**Dataset entries**

+--

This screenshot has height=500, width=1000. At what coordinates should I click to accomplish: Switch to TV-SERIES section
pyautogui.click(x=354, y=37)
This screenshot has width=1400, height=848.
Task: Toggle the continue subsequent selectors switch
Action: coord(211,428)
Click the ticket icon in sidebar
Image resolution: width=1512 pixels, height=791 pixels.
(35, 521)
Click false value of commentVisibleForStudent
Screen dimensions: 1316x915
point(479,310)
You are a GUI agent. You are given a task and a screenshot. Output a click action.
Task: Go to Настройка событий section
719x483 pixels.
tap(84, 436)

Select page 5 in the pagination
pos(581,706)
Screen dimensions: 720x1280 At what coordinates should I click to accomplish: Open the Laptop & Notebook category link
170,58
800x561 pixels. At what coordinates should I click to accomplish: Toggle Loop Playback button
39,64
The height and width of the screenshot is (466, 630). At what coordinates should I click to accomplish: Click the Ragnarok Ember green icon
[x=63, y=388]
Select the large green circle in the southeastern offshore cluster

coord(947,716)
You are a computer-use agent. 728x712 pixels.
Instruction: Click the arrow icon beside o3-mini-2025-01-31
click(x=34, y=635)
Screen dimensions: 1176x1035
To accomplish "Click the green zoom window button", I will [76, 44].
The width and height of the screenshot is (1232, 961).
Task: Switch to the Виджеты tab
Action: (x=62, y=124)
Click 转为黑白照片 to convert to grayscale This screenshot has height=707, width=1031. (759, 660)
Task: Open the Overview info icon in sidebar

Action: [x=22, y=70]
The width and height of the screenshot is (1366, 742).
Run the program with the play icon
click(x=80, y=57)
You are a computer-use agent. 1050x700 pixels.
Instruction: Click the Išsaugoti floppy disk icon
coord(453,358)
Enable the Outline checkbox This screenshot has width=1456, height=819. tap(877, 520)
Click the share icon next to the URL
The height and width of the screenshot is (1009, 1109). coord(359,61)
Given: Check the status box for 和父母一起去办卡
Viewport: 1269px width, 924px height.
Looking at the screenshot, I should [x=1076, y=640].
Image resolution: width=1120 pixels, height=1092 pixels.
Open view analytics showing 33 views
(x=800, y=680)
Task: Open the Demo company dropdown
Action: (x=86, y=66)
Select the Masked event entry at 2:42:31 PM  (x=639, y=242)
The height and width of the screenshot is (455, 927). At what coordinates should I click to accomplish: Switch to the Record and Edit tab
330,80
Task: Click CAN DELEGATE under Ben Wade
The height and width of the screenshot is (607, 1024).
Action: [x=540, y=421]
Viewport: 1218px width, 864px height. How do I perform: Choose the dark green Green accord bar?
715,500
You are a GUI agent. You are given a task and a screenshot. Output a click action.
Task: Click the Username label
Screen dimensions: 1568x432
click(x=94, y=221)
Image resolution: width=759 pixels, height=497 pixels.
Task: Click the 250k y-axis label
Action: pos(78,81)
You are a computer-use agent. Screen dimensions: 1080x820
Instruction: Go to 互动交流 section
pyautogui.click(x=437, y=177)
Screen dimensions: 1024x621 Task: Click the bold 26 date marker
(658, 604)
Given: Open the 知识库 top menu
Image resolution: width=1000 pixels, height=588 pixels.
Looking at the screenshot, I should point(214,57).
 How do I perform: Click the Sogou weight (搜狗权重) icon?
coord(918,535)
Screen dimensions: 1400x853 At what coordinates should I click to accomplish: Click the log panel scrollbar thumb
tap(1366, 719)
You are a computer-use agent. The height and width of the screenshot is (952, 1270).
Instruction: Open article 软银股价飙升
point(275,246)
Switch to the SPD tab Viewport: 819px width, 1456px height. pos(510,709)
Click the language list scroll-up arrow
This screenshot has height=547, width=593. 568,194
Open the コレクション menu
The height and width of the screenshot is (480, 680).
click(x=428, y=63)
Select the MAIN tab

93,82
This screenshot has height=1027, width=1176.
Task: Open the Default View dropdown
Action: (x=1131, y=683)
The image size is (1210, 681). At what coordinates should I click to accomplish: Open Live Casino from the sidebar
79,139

+--

**Short exercise**
Please swap "pagination" for "page navigation bar" throughout the records above and repeat every line with nothing else changed.

**Written response**
This screenshot has height=500, width=1000. At what coordinates should I click to accomplish: Switch to TV-SERIES section
pyautogui.click(x=354, y=37)
This screenshot has width=1400, height=848.
Task: Toggle the continue subsequent selectors switch
Action: coord(211,428)
Click the ticket icon in sidebar
Image resolution: width=1512 pixels, height=791 pixels.
(35, 521)
Click false value of commentVisibleForStudent
Screen dimensions: 1316x915
point(479,310)
You are a GUI agent. You are given a task and a screenshot. Output a click action.
Task: Go to Настройка событий section
719x483 pixels.
tap(84, 436)

Select page 5 in the page navigation bar
pos(581,706)
Screen dimensions: 720x1280 At what coordinates should I click to accomplish: Open the Laptop & Notebook category link
170,58
800x561 pixels. At what coordinates should I click to accomplish: Toggle Loop Playback button
39,64
The height and width of the screenshot is (466, 630). At what coordinates should I click to accomplish: Click the Ragnarok Ember green icon
[x=63, y=388]
Select the large green circle in the southeastern offshore cluster

coord(947,716)
You are a computer-use agent. 728x712 pixels.
Instruction: Click the arrow icon beside o3-mini-2025-01-31
click(x=34, y=635)
Screen dimensions: 1176x1035
To accomplish "Click the green zoom window button", I will [76, 44].
The width and height of the screenshot is (1232, 961).
Task: Switch to the Виджеты tab
Action: (x=62, y=124)
Click 转为黑白照片 to convert to grayscale This screenshot has height=707, width=1031. (759, 660)
Task: Open the Overview info icon in sidebar

Action: [x=22, y=70]
The width and height of the screenshot is (1366, 742).
Run the program with the play icon
click(x=80, y=57)
You are a computer-use agent. 1050x700 pixels.
Instruction: Click the Išsaugoti floppy disk icon
coord(453,358)
Enable the Outline checkbox This screenshot has width=1456, height=819. tap(877, 520)
Click the share icon next to the URL
The height and width of the screenshot is (1009, 1109). coord(359,61)
Given: Check the status box for 和父母一起去办卡
Viewport: 1269px width, 924px height.
Looking at the screenshot, I should [x=1076, y=640].
Image resolution: width=1120 pixels, height=1092 pixels.
Open view analytics showing 33 views
(x=800, y=680)
Task: Open the Demo company dropdown
Action: (x=86, y=66)
Select the Masked event entry at 2:42:31 PM  (x=639, y=242)
The height and width of the screenshot is (455, 927). At what coordinates should I click to accomplish: Switch to the Record and Edit tab
330,80
Task: Click CAN DELEGATE under Ben Wade
The height and width of the screenshot is (607, 1024).
Action: [x=540, y=421]
Viewport: 1218px width, 864px height. How do I perform: Choose the dark green Green accord bar?
715,500
You are a GUI agent. You are given a task and a screenshot. Output a click action.
Task: Click the Username label
Screen dimensions: 1568x432
click(x=94, y=221)
Image resolution: width=759 pixels, height=497 pixels.
Task: Click the 250k y-axis label
Action: pos(78,81)
You are a computer-use agent. Screen dimensions: 1080x820
Instruction: Go to 互动交流 section
pyautogui.click(x=437, y=177)
Screen dimensions: 1024x621 Task: Click the bold 26 date marker
(658, 604)
Given: Open the 知识库 top menu
Image resolution: width=1000 pixels, height=588 pixels.
Looking at the screenshot, I should point(214,57).
 How do I perform: Click the Sogou weight (搜狗权重) icon?
coord(918,535)
Screen dimensions: 1400x853 At what coordinates should I click to accomplish: Click the log panel scrollbar thumb
tap(1366, 719)
You are a computer-use agent. The height and width of the screenshot is (952, 1270).
Instruction: Open article 软银股价飙升
point(275,246)
Switch to the SPD tab Viewport: 819px width, 1456px height. pos(510,709)
Click the language list scroll-up arrow
This screenshot has height=547, width=593. 568,194
Open the コレクション menu
The height and width of the screenshot is (480, 680).
click(x=428, y=63)
Select the MAIN tab

93,82
This screenshot has height=1027, width=1176.
Task: Open the Default View dropdown
Action: (x=1131, y=683)
The image size is (1210, 681). At what coordinates should I click to accomplish: Open Live Casino from the sidebar
79,139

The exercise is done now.